I worked with Dayvie for over a year. Out of everyone i've had the pleasure of working with in the Game Industry, i feel he is the most qualified to handle SC2 balance. (other than me of course. lol)
I'm confident he'll do a great job.
edit - oh right, i think he also placed in the top 8 for Korea WCG qualifications in 2000. i think.
On February 22 2008 22:58 BluzMan wrote: Just to add 2 cents since there's a talk about Dawn of War balance.
This game was dominated by Eldar from it's start to the release of two expansion. Right now, with ridiculous 7 races (and 2 more to come with the THIRD expansion pack) balance isn't really an issue anymore, but back then when it was only four of them, it was Eldar > SM ~ CSM > Ork and an alternate balance pattern of CSM Defiler tech > SM & Eldar & Ork. I've kinda played DoW ladder and I must say the balance issues with it were SO evident that I had no idea why nobody was doing anything. Eldar had close to 60% global winrate on ladder, Orks had < 45%. Basically, there was a thread about Warp Spider unit spawned every single day on the strat forums and another one about Defilers with some minor rants on Word of the Emperor/plasmarines since people at least had ideas of how to counter it. Seriously, balance in DoW was abysmal.
So, funnily enough, I can't say that "Dawn of War balance team leader" is a good resume point, their balance team had quite a bad reputation. Nevertheless, it might have to do something with the game's core mechanics, being close to impossible to balance "the right way", so that guy might do better at Blizzard. Otherwise, dunno, I can't probably be considered a StarCraft expert, but I'm one of those few who do understand something about the game and are content with MBS at the same time.
I seriously think that there are much more time-consuming tasks at SC than clicking buildings (it seriously takes like 1-2 seconds to click them all and order units), and warpgates simply won't work without MBS. Autoclone, at the same time, is a terrible feature, and if not limited to workers, it WILL ruin the game.
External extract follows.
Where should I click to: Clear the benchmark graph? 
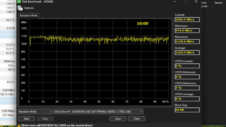(136, 119)
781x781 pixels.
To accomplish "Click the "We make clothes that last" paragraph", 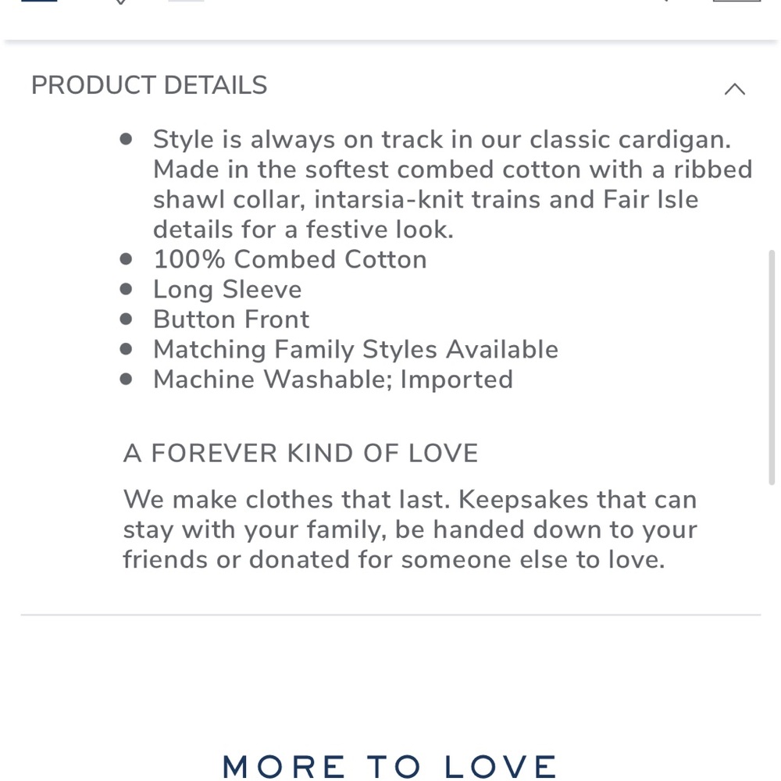I will pyautogui.click(x=409, y=530).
Someone needs to take a test and analyze a pro FPVOD to see how much time is being devoted to different tasks. I won't be surprised if actual production takes a little time and most of it is invested into micro, rebinding (seriously, I was amazed when I saw a Reach's FPVOD at how much time he spends to proprely assemble his control groups) and constructing buildings.
For your information, David Kim only worked on the last game, Dark Crusade, which you say is pretty balanced :-)
i would like to further add that none of the balancers who worked on DoW or WA worked on DC. DC had newly recruited talent in Stefan Haines (#1 on WA ladder), the Felhand (2 or 3 year WCG finalist), and 4 months later, a recruited David Kim. David Kim had no prior experience with DoW whatsoever, and within two months became the best Necron player on the team.
you must also understand that the balance process is extremely difficult. It's not just a matter of playing the game and figuring out what's imbalanced, putting in changes, and having a finished/polished game. It takes extensive testing, particularly in stages of pre-release where gigantic bugs hinder the testing. Invincible unit bugs, game crashing after 6 minute bugs, the UI disappearing for a half-day bugs, all these influence efficiency we can balance. The general reaction to DC balance was phenomonally good - much better than any other RTS relic has put out. It is an extreme testament to the balance team for achieving such balance, especially considering the low manpower and challenging work conditions.
I would like to put forward again: David Kim is an extremely apt, dedicated individual who loves the e-sport that is Starcraft. I believe that SC2 is in good hands (as far as balance is concerned, as i have not worked with any of the other developers).